Here it is in a more spelled-out way:
For this examle, we will say you are using the following lace pattern, which requires a multiple of 7 stitches + 3.... it is a modified Vine Lace (narrower Vine in relation to Lace parts and K2TBL instead of ssk) that I keep going back to, as it seems to be ideal for ponchos.
MacChick`s Modified Vine Lace (Multiple of 7sts + 3 extra sts)
Round 1 & 3: knit Round 2: K2, *yo, K1, K2TBL, K2tog, K1, yo, K1 [repeat from *] end with k1. Round 4: K1, *yo, K1, K2TBL, K2tog, K1, yo, K1 [repeat from *] end with k2.
(Note that rows 2 & 4 are identical, just offset by one stitch) Begin the pattern at the center front, and end at the center back. Then start over again at the center-back and end when you get back around to the center-front.
Count out how many stitches you have on half your poncho, find out how many you can put into the pattern ( for example if you have 50 stitches in each half, then you can put 45 of them into the pattern (7x6=42, +3=45), and you have 5 leftover. You will want to put a marker at the beginning and end of the stitches that are going to be in the lace pattern (I use a different color than for my center-front and center-back... e.g.: my ctr-frnt & cntr-back stitch markers are both white, my beginning-and-end-of-the-lace stitch markers are all red.
Divide the leftover stitches evenly... in this case you would have 3 leftover stitches at the beginning of your first half-of-the-poncho, and only two at the end, so on your first knit round, you will want to increase one at the center-back to make it three leftover stitches at each end of the half.
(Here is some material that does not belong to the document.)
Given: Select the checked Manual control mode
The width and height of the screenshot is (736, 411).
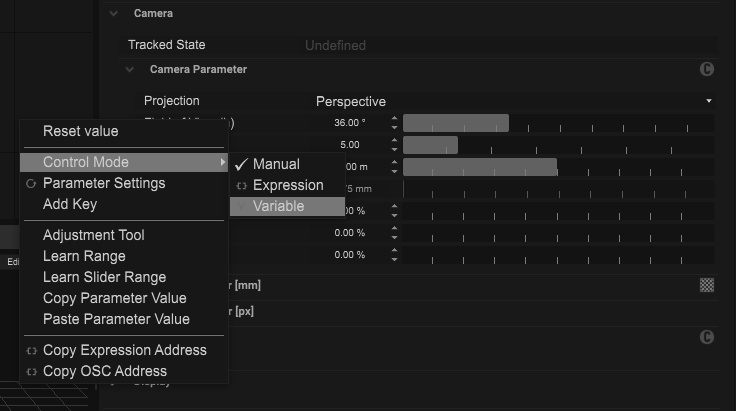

Note on symmetry: On the other half of this example, you would put the stitch markers so there are only two leftover stitches at the center-back and three at the center-front, so that the increase-one is symmetrical to the other half of your poncho, that is, they both happen at the center-back.
Knit the first round after you place the markers in just plain knitting, and make the increases required to make the leftover amounts of stitches all equal. Now call that round 1 of your lace pattern, and move on to round 2.
On rounds 1 & 3, where it is just plain knitting, you`ll always increase one after the center-front, increase one before and one after the center back, then increase one before the center-front. You can see how this keeps your front-and-back increase rounds going to maintain the poncho shaping without making a mess of the lace pattern.
When your "leftover stitches" sections (outside the red markers) grow to 7 stitches each, you can drop the red markers and add those leftover stitches to your lace pattern stitches. On your next increase round, you will add the red markers back again, and the leftover sections will each have just one stitch in them.
Every time the leftover sections get up to seven stitches each, you add them to the lace pattern.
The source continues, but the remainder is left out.